Fauness has put out a new EP every year for the last four years, and now she’s finally ready to put out her debut album. Cora Gilroy-Ware, the art historian and musician behind the project, will release Fauness’ first LP, The Golden Ass, in October. Now, she’s sharing the sparkling pop song ‘Mystery’ as the album’s lead single. “For a while I’ve been thinking about how the concept of ‘Mystery’ is obsolete,” Fauness said in a statement. “Transparency and complete exposure seem to possess the beguiling, coveted allure that mystery once had.” She continued: “The song is an elegy to the idea of mystery, and for the video I wanted to create an embodiment of the concept, a masked character who makes her way into the sea and disappears.
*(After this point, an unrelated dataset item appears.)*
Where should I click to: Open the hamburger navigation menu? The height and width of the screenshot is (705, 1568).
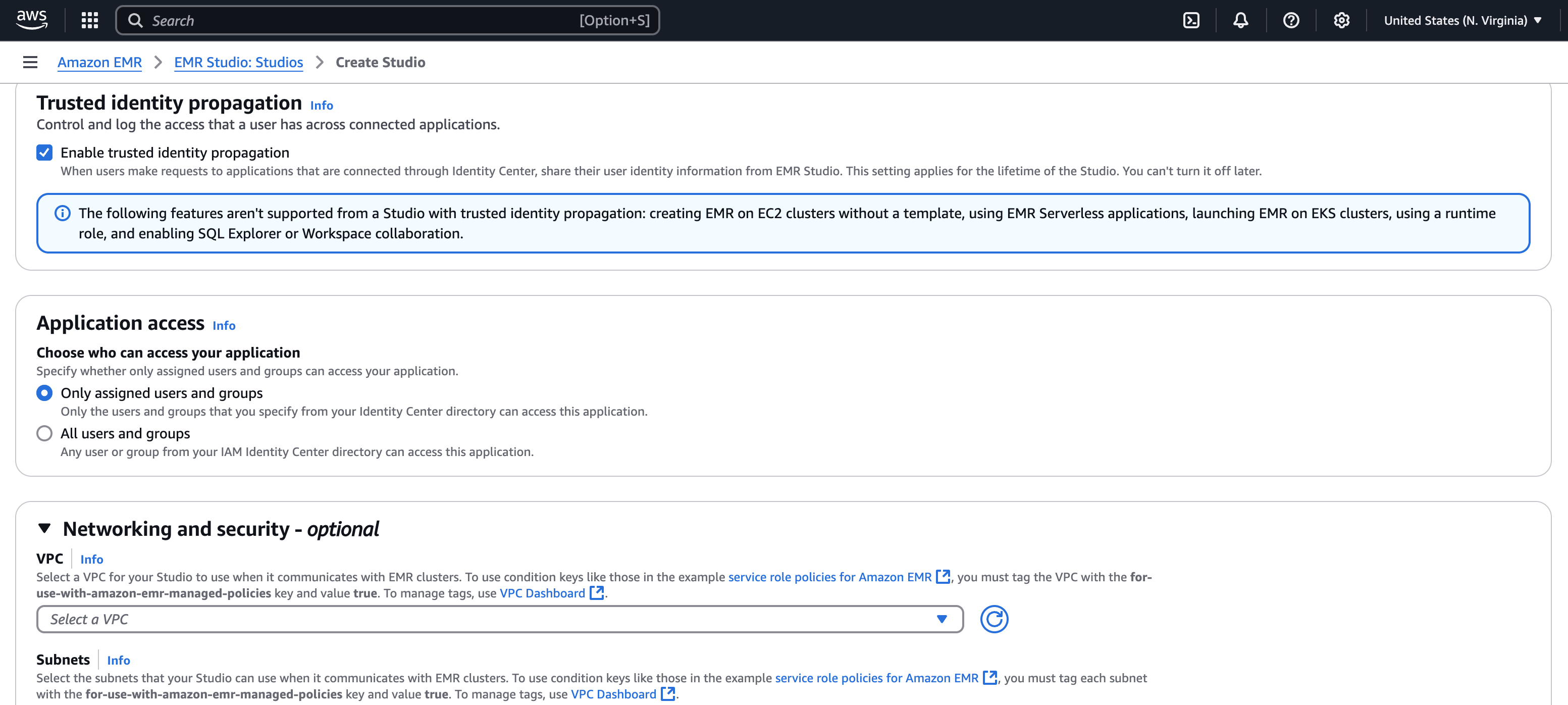(x=29, y=62)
I thought that there’s no one better to narrate Mystery’s passing than the maenad, a type of nymph from Greek mythology. Holding her tambourine and sacred staff, a thyrsus, the maenad describes Mystery’s departure from this world.” [via Stereogum]
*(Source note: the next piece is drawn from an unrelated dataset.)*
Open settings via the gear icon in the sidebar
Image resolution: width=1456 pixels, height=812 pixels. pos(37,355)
‘Better’ is a nostalgia-soaked piece of indie-pop/rock from the delightful Yugambeh/Gold Coast duo GENIIE BOY released alongside the accompanying music video. Hot on the heels of the groovy ‘Shaky Ground’, this new single ‘Better’ marks their third release for the year – a cruisy tune packed with warmth and effortless feel-good guitar-driven rhythm. Its magic is punctuated by clever drum fill motifs, polished production and Alisha’s distinctively silky voice that shines in the foreground, as well as in the catchy accents of backing vocals that are bound to have listeners smiling along. Listening once is good, but twice is definitely better. The song was written about the lifelong pursuit of ‘betterness’, and the many ways we duck and weave the obstacles of modern life to find it. Alisha elaborates: “The old saying – ‘if you love something, you’ve gotta let it go’ is almost the entire moral of this story, and that perhaps if we ‘let go of our hold’ on things, we can see the bigger picture more clearly.” In pure GENIIE BOY fashion, they bring all their creative joy and larger-than-life humour in the accompanying music video as they explore a day in their life when performing on breakfast TV – giving the producers a heart attack. Always going the extra mile in their extravagant music videos, all hands were on deck to prep each of their giant paper mache heads before diving head first into this self-produced clip.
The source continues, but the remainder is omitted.